> [Exercise aim] Reproduce the stretch from the line containing "The width and" through the end of the entries, swapping "icon" for "button" and leaving everything else unchanged. Omit the pictures from your answer.

> [Task material]
┌──

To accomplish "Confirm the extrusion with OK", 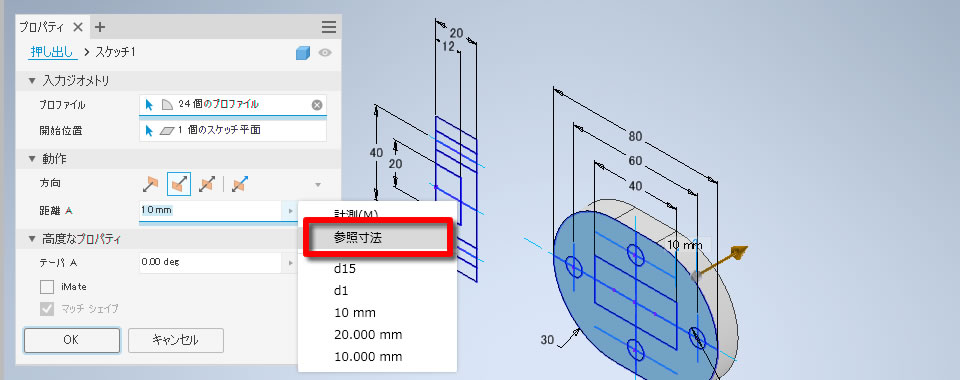I will 72,340.
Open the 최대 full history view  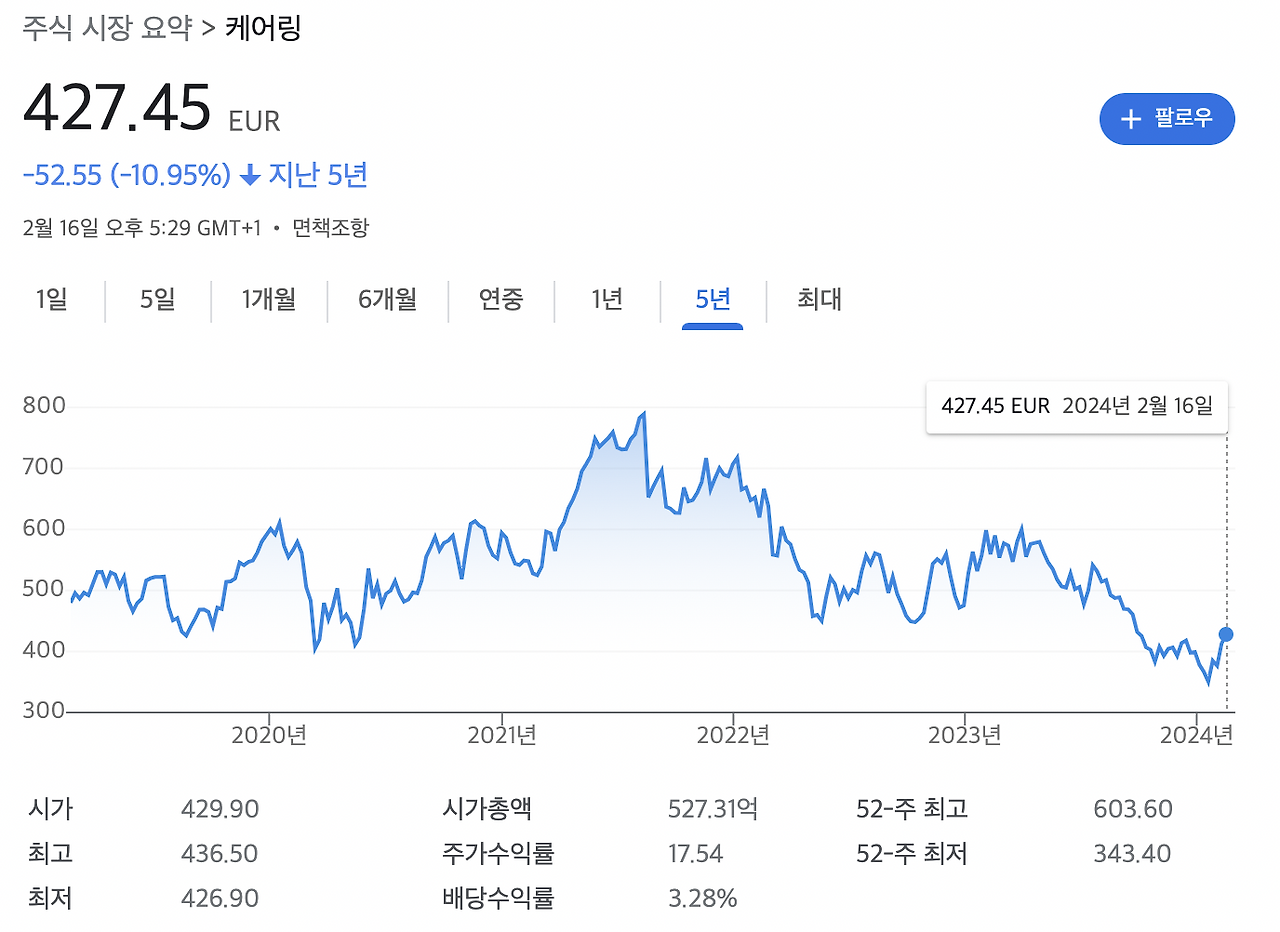[x=818, y=300]
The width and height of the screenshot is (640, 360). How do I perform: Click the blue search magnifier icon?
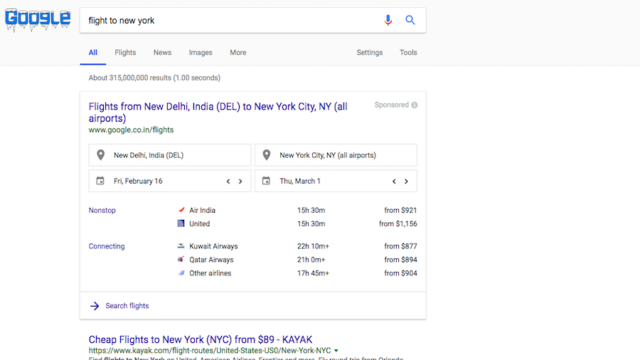(x=410, y=20)
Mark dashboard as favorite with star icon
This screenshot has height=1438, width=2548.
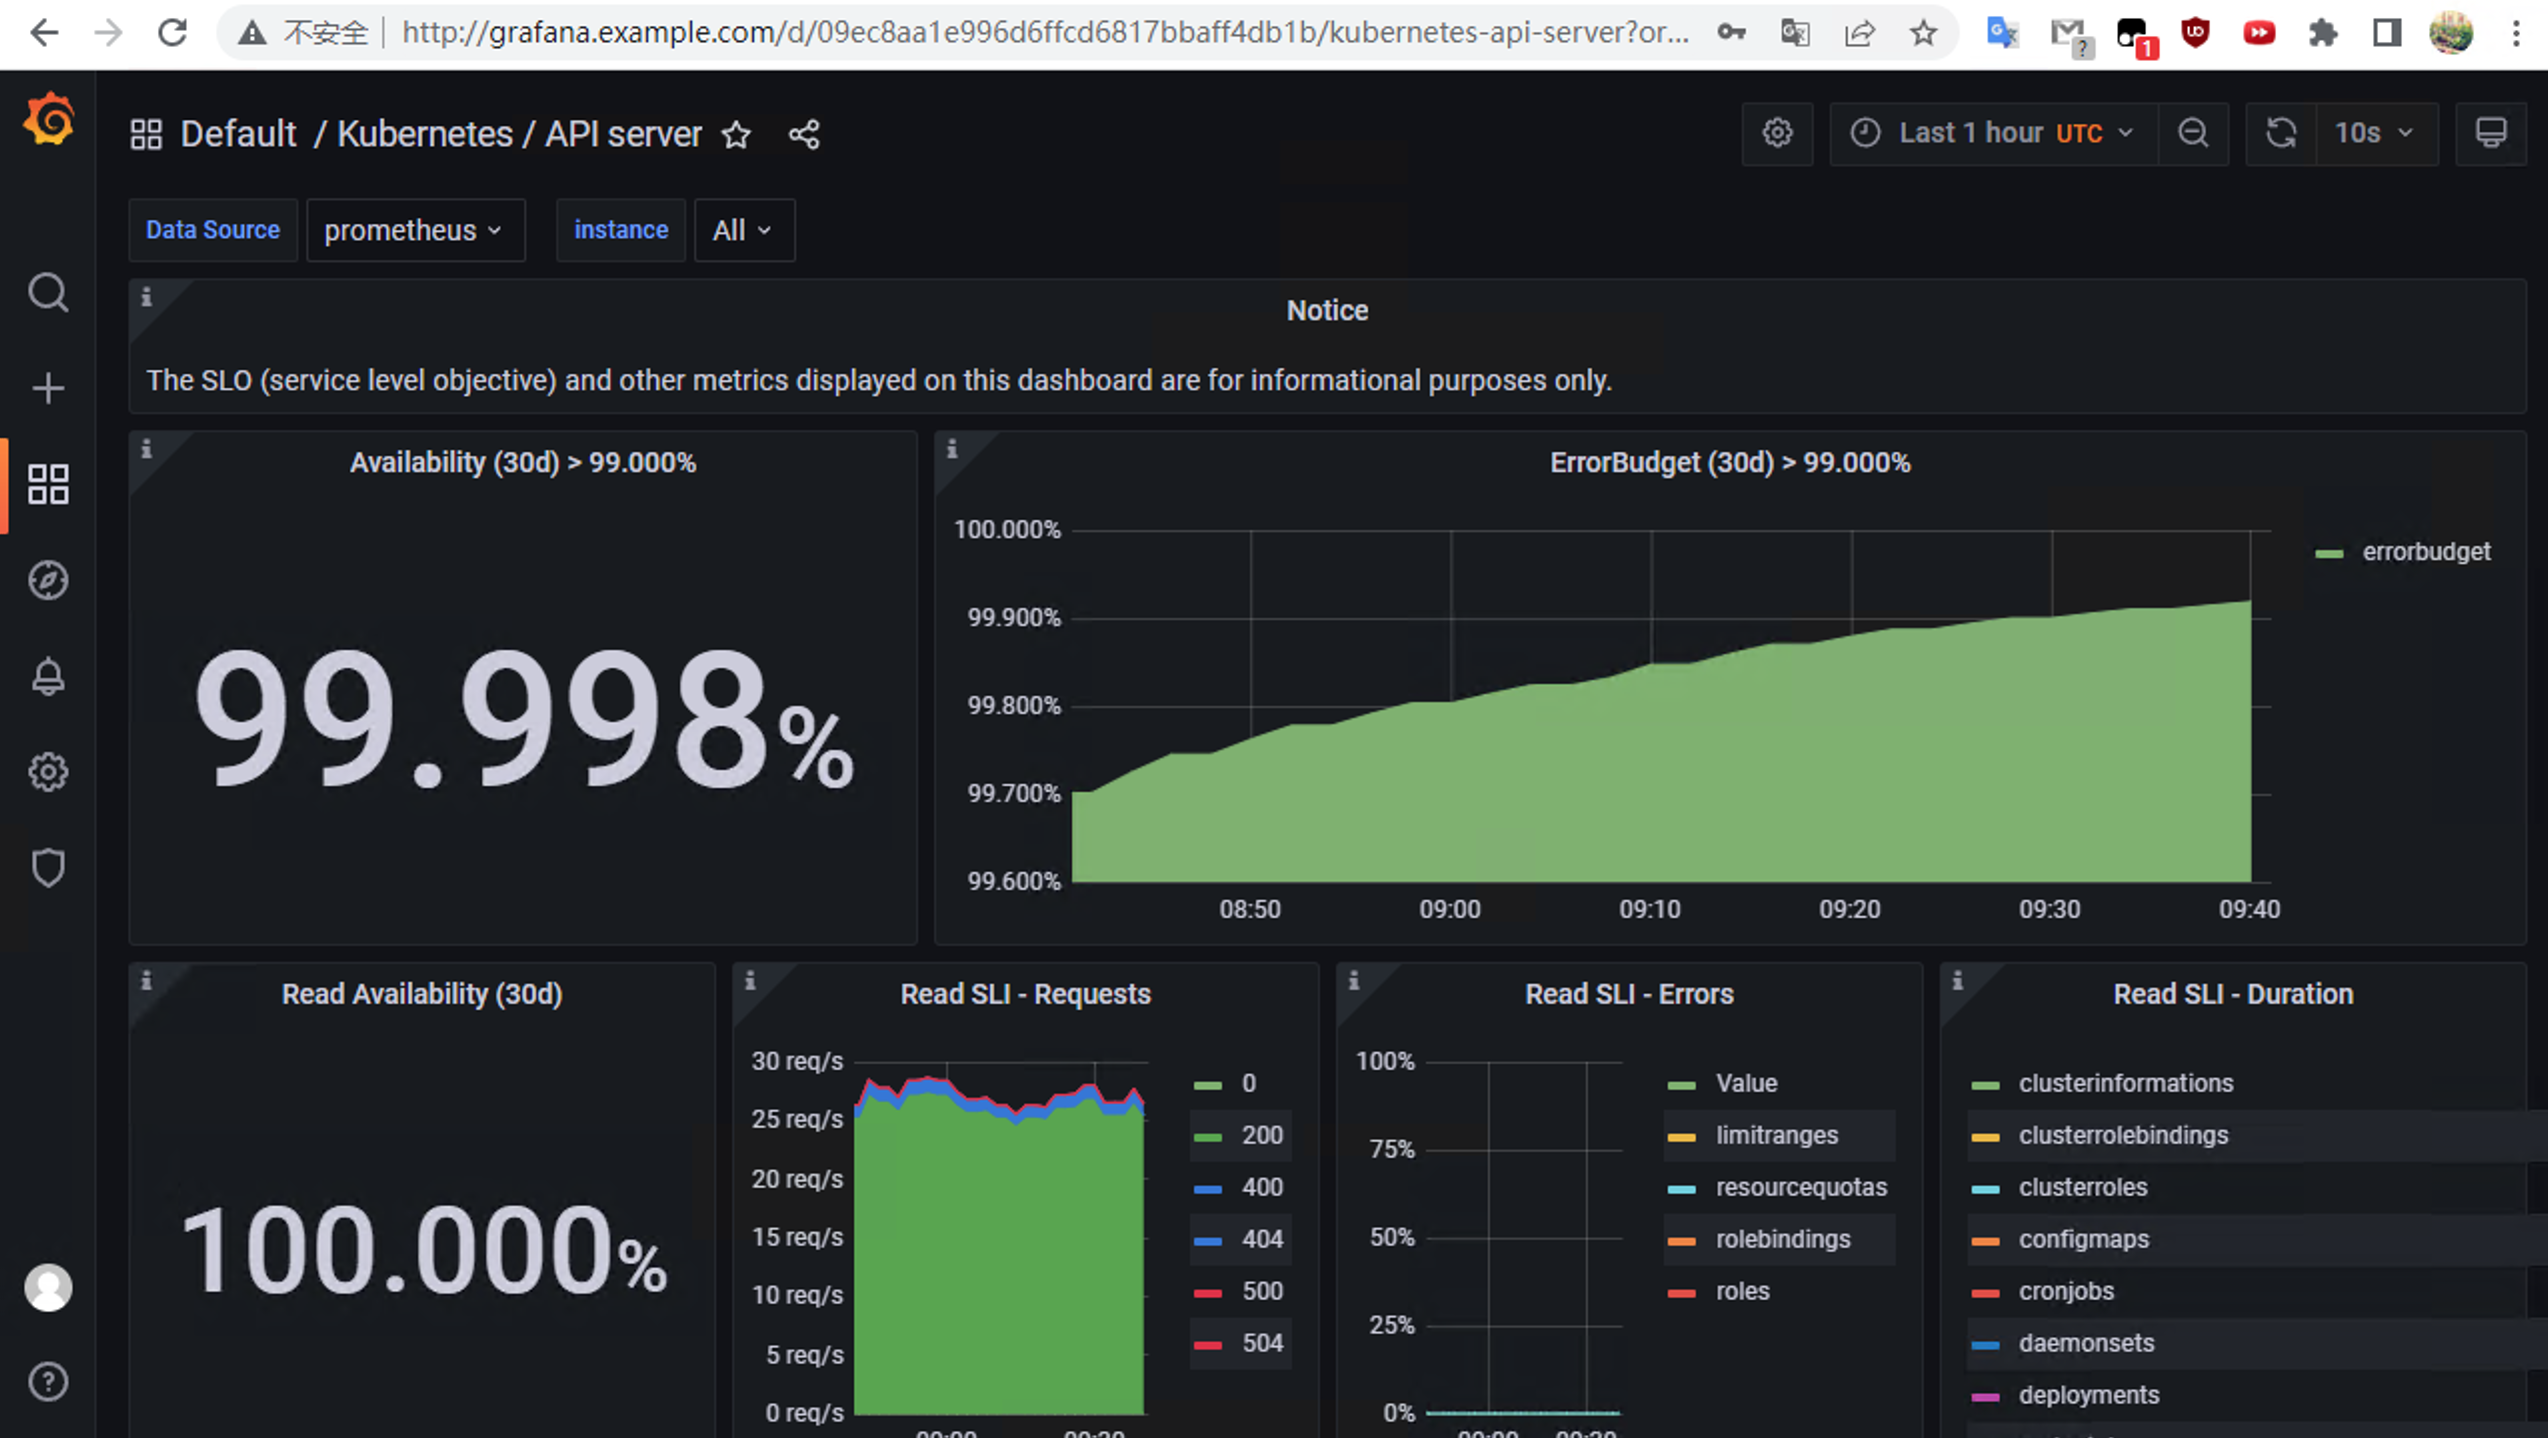[x=736, y=134]
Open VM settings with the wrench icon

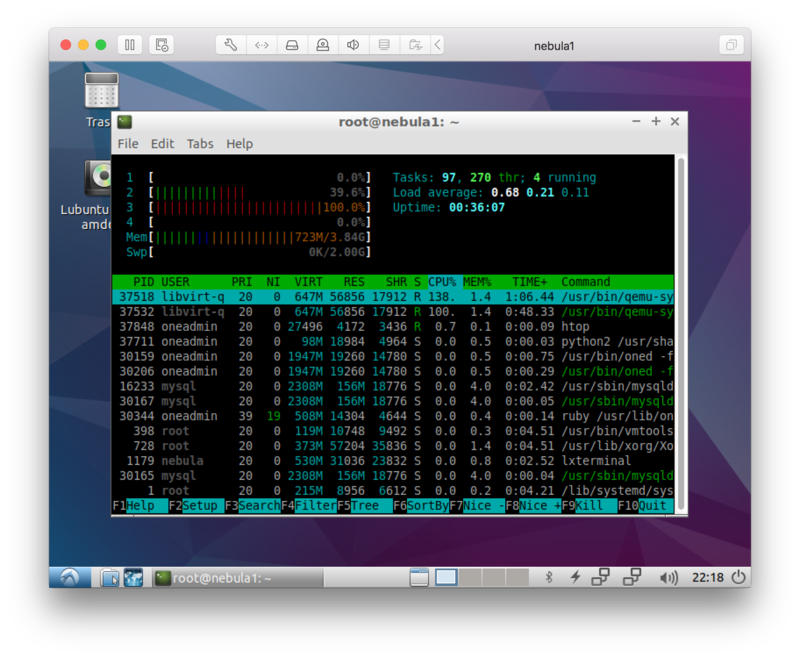(x=232, y=44)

└──

> [Task output]
The width and height of the screenshot is (640, 360). How do I perform: Click the blue search magnifier button?
(x=410, y=20)
Mark dashboard as favorite with star button
This screenshot has height=1438, width=2548.
[x=736, y=134]
Open VM settings with the wrench button

(x=232, y=44)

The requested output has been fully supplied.